Sunday, December 2, 2012

Celebration of Actions vs. Celebration of States of Being

As there is now a movie out right now about the US-coordinated assassination of Osama bin Laden, I thought I would come back to what I found to be the problematic response of many Americans to the death of bin Laden.  When the news was announced, there was a rather morbid celebration in the US, creepily evocative of the video footage that we often use to show the anti-Americanism of the "Arab street."
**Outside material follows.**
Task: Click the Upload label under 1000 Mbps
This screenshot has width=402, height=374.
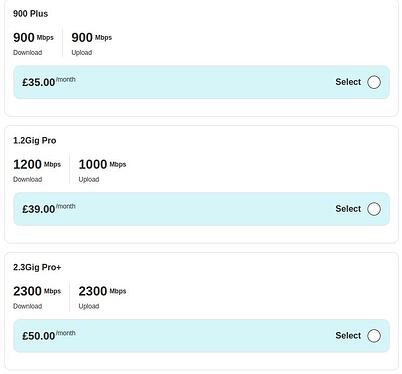Action: [x=89, y=179]
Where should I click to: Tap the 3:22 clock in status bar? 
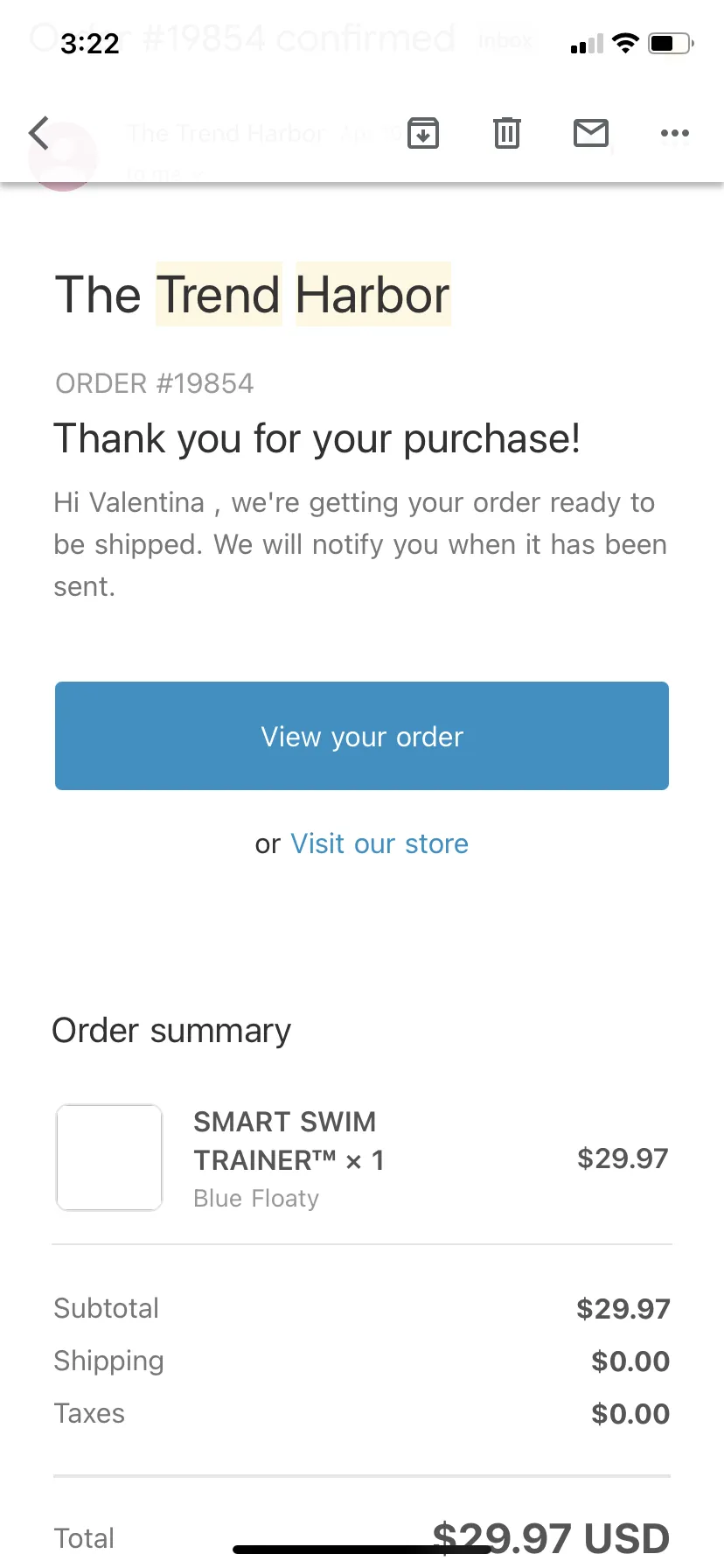coord(90,44)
It brings me to what I believe to be a vital distinction--that between celebrating an action versus celebrating a state of being.  One cannot help degrading oneself a bit when one chooses to celebrate such an assassination, even if that person were particularly terroristic or tyrannical.  The moral uneasiness stems from the fact that, when celebrating this, you are celebrating the act of murder.  (One can strengthen that further by highlighting that one is celebrating the act of murder in a case not tied to self-defense.) By doing so, you are then, whether intentionally or not, legitimizing the act of murder in cases not related to clear self-defense.

Celebrating the act does, however, differ from celebrating the state of being.  In other words, one could claim to be happy to live in a world in which Osama bin Laden no longer exists.  In that case, the reason for your contentment is divorced from the act itself--you are by no means condoning the act.  You are merely acknowledging the value of the non-existence of a threat to one's (or one's nation's) sense of safety and security.

I should probably flesh this out a bit more; regardless, I think it is an important moral point that is too frequently overlooked.